• ENUNCIADO DA TAREFA: Você pode extrair, sem nenhuma alteração, o trecho que vai da linha que contém "You are a computer-use agent. The height" até a última das linhas, incluindo as duas extremidades?

• DADOS FORNECIDOS:
>>>>
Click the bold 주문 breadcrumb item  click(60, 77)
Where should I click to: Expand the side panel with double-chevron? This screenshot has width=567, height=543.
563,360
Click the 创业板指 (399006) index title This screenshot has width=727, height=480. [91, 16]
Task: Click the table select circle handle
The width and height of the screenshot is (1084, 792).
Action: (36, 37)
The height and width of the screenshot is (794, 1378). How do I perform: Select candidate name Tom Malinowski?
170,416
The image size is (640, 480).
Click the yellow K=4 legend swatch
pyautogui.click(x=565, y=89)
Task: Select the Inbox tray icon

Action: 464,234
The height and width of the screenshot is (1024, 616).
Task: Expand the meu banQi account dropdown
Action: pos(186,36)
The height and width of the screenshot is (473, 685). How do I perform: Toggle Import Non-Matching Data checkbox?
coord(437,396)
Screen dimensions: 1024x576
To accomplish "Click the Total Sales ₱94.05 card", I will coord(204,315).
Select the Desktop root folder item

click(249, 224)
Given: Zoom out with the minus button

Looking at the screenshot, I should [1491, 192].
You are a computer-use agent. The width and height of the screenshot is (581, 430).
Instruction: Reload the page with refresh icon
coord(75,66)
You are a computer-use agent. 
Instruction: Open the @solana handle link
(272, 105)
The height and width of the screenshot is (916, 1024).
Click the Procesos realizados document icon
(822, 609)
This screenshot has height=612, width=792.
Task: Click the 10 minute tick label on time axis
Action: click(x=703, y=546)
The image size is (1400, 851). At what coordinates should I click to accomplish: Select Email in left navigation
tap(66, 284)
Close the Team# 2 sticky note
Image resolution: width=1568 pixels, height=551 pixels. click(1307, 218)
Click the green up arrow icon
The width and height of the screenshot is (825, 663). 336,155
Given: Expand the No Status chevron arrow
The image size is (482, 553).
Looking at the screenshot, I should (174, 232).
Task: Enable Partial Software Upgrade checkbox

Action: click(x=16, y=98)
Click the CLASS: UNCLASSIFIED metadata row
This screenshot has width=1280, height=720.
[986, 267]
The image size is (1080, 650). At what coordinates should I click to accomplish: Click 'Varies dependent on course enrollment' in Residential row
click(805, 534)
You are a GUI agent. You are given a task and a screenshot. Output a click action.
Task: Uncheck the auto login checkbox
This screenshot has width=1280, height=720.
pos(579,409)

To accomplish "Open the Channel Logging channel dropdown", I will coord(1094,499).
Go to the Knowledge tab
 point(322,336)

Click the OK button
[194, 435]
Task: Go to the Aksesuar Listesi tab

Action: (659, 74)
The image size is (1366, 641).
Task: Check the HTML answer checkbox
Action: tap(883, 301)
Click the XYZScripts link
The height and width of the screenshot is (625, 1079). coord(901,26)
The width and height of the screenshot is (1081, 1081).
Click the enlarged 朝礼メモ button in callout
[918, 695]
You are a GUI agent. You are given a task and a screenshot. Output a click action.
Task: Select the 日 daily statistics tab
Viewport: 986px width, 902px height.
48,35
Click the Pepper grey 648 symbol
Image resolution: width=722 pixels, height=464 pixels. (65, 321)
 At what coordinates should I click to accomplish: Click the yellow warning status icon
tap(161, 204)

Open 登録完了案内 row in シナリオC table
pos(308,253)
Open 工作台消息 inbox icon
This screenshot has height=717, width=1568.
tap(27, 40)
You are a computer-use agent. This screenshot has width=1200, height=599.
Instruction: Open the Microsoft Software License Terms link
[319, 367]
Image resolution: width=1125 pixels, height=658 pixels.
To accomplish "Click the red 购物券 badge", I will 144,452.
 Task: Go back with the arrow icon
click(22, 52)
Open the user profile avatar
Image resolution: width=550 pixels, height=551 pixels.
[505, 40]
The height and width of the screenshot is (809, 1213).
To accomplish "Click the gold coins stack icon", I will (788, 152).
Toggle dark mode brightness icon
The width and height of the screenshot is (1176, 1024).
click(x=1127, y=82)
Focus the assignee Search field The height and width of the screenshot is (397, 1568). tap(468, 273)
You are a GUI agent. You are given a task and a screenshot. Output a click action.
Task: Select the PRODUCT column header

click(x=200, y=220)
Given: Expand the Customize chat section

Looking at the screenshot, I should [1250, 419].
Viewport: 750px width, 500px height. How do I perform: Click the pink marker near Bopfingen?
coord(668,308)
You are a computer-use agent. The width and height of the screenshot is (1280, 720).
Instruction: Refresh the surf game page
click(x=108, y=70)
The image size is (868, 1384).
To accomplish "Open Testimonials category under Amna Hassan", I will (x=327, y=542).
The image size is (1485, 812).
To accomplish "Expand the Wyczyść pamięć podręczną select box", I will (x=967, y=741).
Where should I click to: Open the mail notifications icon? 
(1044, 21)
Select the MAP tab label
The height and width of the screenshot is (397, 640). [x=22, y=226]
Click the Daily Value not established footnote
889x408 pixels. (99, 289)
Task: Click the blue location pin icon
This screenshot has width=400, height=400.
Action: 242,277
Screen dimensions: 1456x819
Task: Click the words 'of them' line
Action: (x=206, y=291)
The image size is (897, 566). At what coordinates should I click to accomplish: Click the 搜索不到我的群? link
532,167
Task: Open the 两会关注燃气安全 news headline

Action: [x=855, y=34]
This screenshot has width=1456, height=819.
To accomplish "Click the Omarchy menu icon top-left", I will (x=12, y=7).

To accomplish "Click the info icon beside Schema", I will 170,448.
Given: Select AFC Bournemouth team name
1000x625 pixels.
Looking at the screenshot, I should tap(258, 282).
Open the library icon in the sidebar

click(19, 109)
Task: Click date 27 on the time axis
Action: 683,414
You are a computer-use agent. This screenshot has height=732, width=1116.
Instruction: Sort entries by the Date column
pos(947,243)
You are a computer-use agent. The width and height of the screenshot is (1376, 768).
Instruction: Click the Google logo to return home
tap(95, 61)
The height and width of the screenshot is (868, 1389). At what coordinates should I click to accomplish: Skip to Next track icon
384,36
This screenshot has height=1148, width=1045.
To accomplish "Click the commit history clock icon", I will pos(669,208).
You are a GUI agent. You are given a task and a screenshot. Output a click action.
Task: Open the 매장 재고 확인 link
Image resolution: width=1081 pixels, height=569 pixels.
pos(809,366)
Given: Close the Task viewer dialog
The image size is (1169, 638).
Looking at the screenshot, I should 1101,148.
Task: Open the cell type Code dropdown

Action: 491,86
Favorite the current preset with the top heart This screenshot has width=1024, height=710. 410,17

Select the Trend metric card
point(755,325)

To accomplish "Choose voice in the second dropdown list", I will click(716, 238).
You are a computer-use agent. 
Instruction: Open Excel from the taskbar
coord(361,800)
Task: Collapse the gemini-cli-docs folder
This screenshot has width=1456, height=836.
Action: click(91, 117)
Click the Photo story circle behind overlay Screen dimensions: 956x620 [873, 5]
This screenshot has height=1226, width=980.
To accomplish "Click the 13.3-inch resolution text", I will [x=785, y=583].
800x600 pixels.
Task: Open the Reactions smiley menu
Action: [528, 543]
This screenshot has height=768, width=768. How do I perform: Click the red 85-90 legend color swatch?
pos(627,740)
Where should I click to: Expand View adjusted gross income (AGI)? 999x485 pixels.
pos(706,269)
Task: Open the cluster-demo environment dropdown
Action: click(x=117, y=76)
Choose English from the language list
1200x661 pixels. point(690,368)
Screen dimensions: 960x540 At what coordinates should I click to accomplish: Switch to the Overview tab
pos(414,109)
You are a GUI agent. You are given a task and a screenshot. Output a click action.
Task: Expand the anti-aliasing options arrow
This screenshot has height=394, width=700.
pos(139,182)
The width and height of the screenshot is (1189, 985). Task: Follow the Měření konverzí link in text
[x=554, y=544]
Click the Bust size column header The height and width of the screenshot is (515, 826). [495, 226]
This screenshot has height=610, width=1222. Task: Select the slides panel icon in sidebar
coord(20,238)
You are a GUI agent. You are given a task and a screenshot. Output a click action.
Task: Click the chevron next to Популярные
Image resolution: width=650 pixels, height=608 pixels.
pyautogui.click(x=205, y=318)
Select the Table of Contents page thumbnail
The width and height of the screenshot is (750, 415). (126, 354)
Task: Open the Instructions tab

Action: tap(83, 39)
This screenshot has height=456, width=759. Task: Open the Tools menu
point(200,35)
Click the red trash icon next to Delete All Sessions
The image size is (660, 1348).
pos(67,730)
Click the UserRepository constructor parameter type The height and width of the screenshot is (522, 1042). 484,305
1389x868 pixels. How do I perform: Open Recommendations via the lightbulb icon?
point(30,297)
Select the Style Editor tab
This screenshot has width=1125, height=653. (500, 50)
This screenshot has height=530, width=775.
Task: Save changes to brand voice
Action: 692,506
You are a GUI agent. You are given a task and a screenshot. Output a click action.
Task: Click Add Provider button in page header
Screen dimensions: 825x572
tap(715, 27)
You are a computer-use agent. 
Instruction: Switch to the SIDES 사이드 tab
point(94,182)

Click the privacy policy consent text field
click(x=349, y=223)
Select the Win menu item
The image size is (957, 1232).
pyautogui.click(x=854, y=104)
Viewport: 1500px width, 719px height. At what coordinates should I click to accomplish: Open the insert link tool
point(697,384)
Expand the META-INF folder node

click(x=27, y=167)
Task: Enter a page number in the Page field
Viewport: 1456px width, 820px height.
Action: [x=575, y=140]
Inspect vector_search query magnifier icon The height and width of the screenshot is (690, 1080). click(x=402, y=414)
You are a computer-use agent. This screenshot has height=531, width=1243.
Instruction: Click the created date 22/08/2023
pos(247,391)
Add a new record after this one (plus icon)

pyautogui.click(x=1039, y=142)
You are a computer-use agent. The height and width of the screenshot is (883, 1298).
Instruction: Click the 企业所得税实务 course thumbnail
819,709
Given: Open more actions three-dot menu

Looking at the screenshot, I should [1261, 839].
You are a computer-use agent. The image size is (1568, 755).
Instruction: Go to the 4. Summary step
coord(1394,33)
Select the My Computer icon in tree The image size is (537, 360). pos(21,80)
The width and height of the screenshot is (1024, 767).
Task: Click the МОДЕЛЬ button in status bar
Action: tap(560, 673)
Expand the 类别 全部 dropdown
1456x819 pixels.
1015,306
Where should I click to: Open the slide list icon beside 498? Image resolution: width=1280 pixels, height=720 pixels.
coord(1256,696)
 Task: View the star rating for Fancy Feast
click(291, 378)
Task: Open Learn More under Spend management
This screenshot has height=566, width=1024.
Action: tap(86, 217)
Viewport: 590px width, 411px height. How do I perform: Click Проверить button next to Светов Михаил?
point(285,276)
<<<<
• RESPOSTA FINAL:
You are a computer-use agent. The height and width of the screenshot is (883, 1298).
Instruction: Click the 企业所得税实务 course thumbnail
819,709
Given: Open more actions three-dot menu

Looking at the screenshot, I should [1261, 839].
You are a computer-use agent. The image size is (1568, 755).
Instruction: Go to the 4. Summary step
coord(1394,33)
Select the My Computer icon in tree The image size is (537, 360). pos(21,80)
The width and height of the screenshot is (1024, 767).
Task: Click the МОДЕЛЬ button in status bar
Action: tap(560, 673)
Expand the 类别 全部 dropdown
1456x819 pixels.
1015,306
Where should I click to: Open the slide list icon beside 498? Image resolution: width=1280 pixels, height=720 pixels.
coord(1256,696)
 Task: View the star rating for Fancy Feast
click(291, 378)
Task: Open Learn More under Spend management
This screenshot has height=566, width=1024.
Action: tap(86, 217)
Viewport: 590px width, 411px height. How do I perform: Click Проверить button next to Светов Михаил?
point(285,276)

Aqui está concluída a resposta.